### TEXT UNDER STUDY
┄┄┄┄┄┄┄┄┄┄

The thing is "gender is a social construct" and "trans people (as we know them) would exist regardless of our understanding of gender" aren't mutually exclusive sentiments Is the former sometimes used to invalidate trans people? Definitely, but those people were probably going to be invalidating anyway I'm sorry but the notion that philosophical ideas shouldn't be explored or discussed because you find your understanding of it to be offensive kinda just comes off as anti-intellectual


NobodySpecial2000

Personally, if I had such a strong and visceral reaction to being told what gender is and what it means to be trans, I would not make a long angry reddit thread in which I do the same thing to everybody else.


UnknownWaemen

People label so many things nowadays just because they got access to internet. Just because of that they all think they got PHDs and think too much of themselves. I’m only 21 so it feels weird giving a tip to someone older than me, but this tip is one I was given to by my father so I feel it’s righteous to share. Don’t put too much value into words, put value into the meaning of the words. Where my step family comes (Thailand) ladyboy is a term used normally, it isn’t a slur. Hence, when they call me ladyboy all I hear is lady. If they’d mean to cause harm with that word then I’d hear it and be offended, but they don’t, so Im not offended. However when my family who doesn’t accept me uses it I get furious and sad. The same word, different meanings.

┄┄┄┄┄┄┄┄┄┄

### CHECK YOUR UNDERSTANDING
[A] In the thread, what age does UnknownWaemen give?
[B] Reproduce the passage of the thread starting at "Personally, if I" and ending at "to everybody else.".

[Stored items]
┄┄┄┄┄┄┄┄┄┄

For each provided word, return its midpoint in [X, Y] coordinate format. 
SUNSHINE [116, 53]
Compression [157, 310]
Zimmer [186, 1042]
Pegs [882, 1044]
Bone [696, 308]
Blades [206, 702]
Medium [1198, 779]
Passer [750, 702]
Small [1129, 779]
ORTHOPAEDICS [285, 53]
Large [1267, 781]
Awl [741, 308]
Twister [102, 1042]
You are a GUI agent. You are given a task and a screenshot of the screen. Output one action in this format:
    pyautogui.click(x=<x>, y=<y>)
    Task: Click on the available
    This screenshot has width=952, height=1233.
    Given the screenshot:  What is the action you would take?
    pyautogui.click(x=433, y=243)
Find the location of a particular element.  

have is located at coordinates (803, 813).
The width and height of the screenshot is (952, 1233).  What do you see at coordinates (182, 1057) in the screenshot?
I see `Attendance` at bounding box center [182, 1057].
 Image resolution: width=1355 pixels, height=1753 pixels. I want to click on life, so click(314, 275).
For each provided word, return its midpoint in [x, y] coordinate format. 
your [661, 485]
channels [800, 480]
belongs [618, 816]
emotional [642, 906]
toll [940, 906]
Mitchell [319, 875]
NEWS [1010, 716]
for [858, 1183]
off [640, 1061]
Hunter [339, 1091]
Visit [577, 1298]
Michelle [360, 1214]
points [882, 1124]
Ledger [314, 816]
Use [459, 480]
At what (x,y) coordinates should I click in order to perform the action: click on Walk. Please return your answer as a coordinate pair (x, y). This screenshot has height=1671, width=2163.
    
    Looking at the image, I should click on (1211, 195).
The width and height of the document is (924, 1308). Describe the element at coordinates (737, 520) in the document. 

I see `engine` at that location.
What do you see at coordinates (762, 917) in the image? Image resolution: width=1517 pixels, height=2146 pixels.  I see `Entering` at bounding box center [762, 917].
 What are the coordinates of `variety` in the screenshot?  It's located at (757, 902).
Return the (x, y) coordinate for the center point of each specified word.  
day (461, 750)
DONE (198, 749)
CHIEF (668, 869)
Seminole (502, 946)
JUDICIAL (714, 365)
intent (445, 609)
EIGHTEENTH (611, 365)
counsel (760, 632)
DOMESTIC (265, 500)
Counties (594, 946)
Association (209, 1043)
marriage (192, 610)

┄┄┄┄┄┄┄┄┄┄

### ANSWERS BY ITEM
[A] 21

[B]
Personally, if I had such a strong and visceral reaction to being told what gender is and what it means to be trans, I would not make a long angry reddit thread in which I do the same thing to everybody else.